Innovation is Required to Be Competitive
According to the 2019 Crowdsourced Innovation Report, a company has an average lifespan of 33 years in the Fortune 500 in 1965. Since then, that number has continuously fallen to a lifespan of 20 years in 1990 and is expected to fall to 14 years by 2026. This means that companies need to continuously innovate if they want to remain competitive in the market. Companies that do not do this are vulnerable to being removed from the Fortune 500 and possibly go bankrupt! With the rise of social media such as Facebook, Twitter, Slack, and LinkedIn, people can easily share information around the world instantly. Companies that have ways to access crucial information will have the advantage over companies that find out about information late. Therefore, it is imperative then that companies crowdsource as much relevant information as possible, whether it is from their employees or even the public to improve their processes and gain market share. Otherwise, corporations such as Amazon and Netflix can bankrupt giant conglomerates that do not innovate like Sears and Blockbuster; Sears and Blockbuster were seen as nearly invincible at the time. In fact, Netflix crowdsourced its innovation process by paying 1 million dollars to the people who figured out how to improve its recommendation algorithm from 2006 to 2009.
Creating a Concrete Innovation System Helps Firms Get Ahead
From IdeaScale’s survey in the 2019 crowdsourced innovation report, we find that there is a large opportunity for growth if innovation teams are properly trained in innovation. In fact, 55% report less than 10% of their workforce trained! If everyone on these teams has some form of training even minor training, then these firms can jump ahead of their competitors! Some companies such as Tesla take this even further. Corporate hierarchy is basically nonexistent; CEO Elon Musk familiarizes himself with every step of the innovation process and isn’t afraid of getting his hands dirty. This makes him very accessible for his employees to share new ideas with him. It is no wonder that Tesla is one of the biggest pioneers in innovation! Another obstacle that companies need to face is tracking their innovation progress with their unique KPI. Fortunately, if these obstacles can be overcome, 78% of companies that have a crowdsourced innovation management program take less than a year to launch a new idea on average!
The Hardest Aspects of Crowdsourced Innovation are Participation and Accountability
So your company has a crowdsourced innovation management program in place — great!

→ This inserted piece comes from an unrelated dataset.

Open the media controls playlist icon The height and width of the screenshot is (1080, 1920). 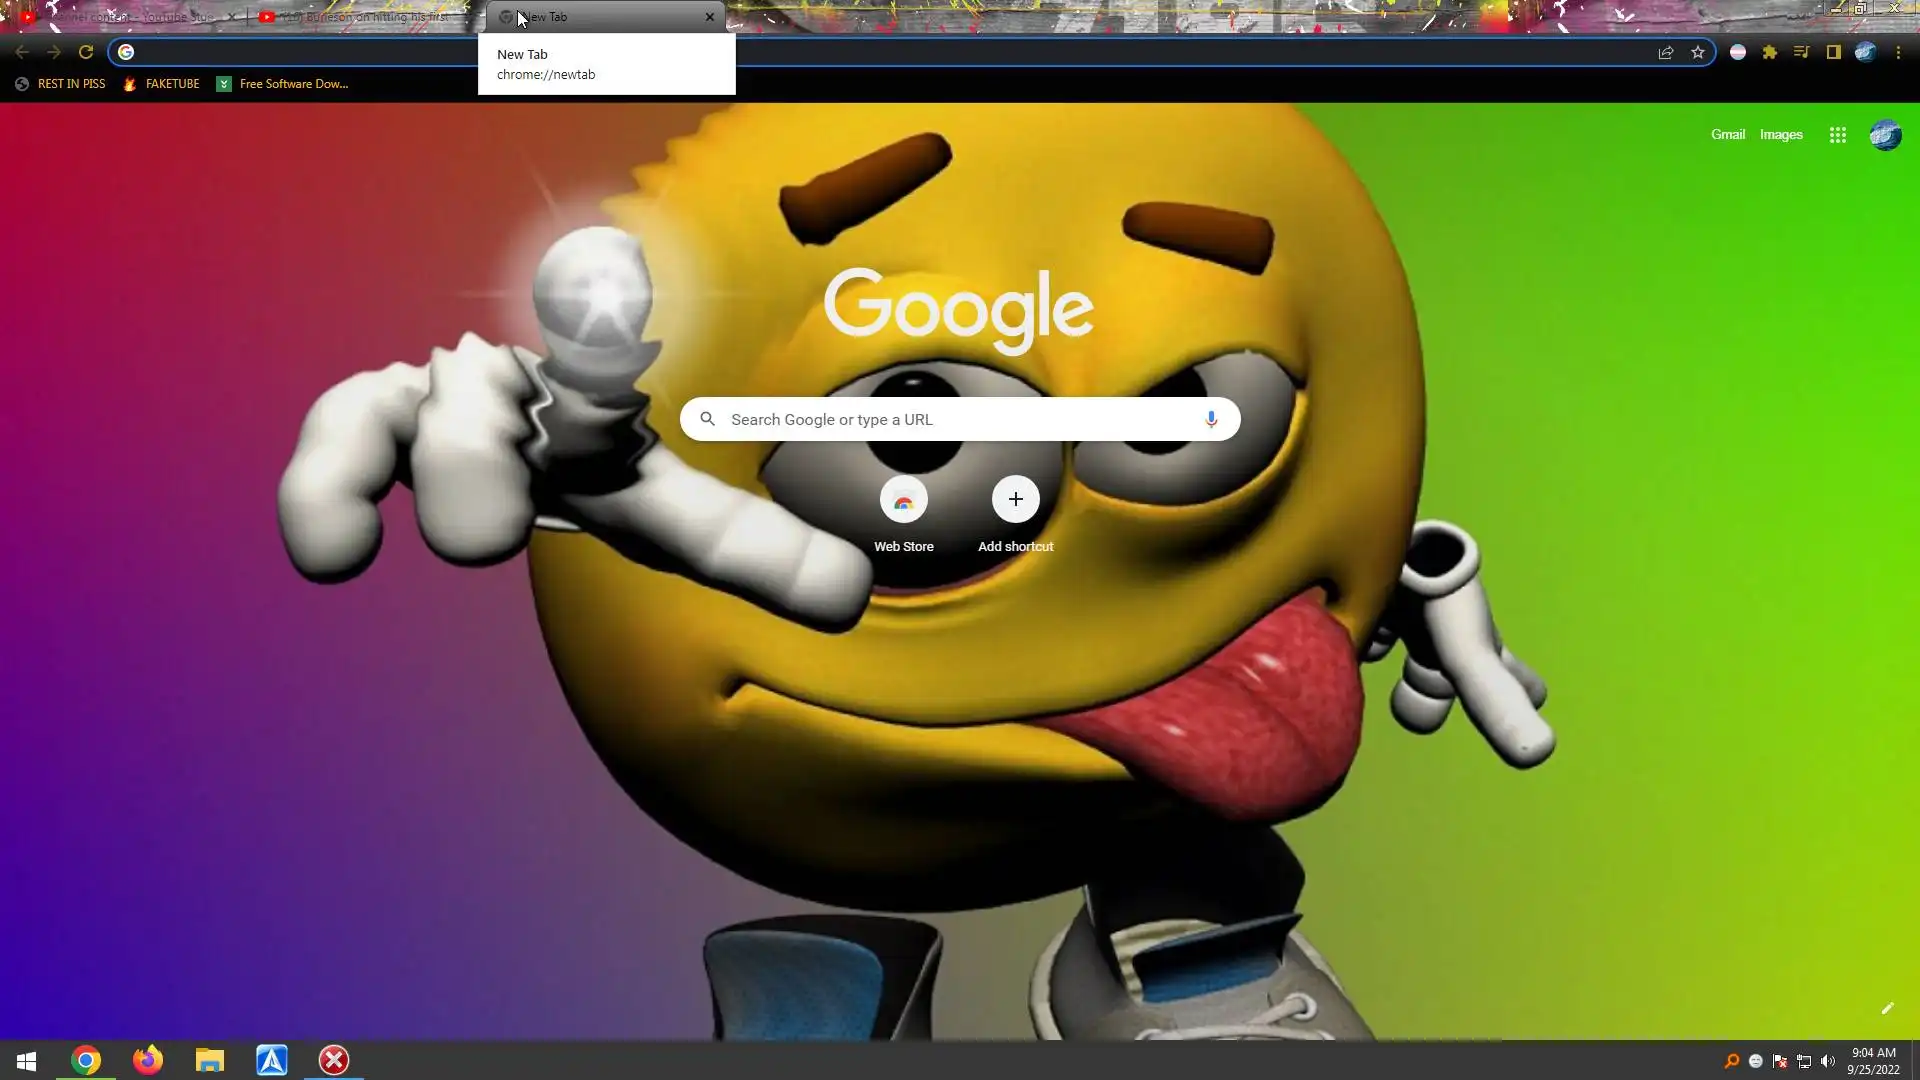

However, there is one major obstacle that companies have to overcome even if they purchase crowdsourced innovation tools like IdeaScale. How does your company acquire people to participate in the innovation processes and help the company grow? That is the biggest challenge that every company has to face. Fortunately, NASA found that the leading incentive for employees to participate in their challenges is managerial recognition, not monetary rewards! The NASA innovation team then sends an email to the managers of the people who won the innovation challenge to recognize these exceptional individuals. Your company can do something similar.
Another issue though that companies need to overcome is accountability throughout the innovation process. If nobody is responsible for allocating resources or executing the innovation idea, then it makes things difficult for crowdsourced innovation management companies such as IdeaScale to deliver value or employees delaying implementing the idea until it is forgotten.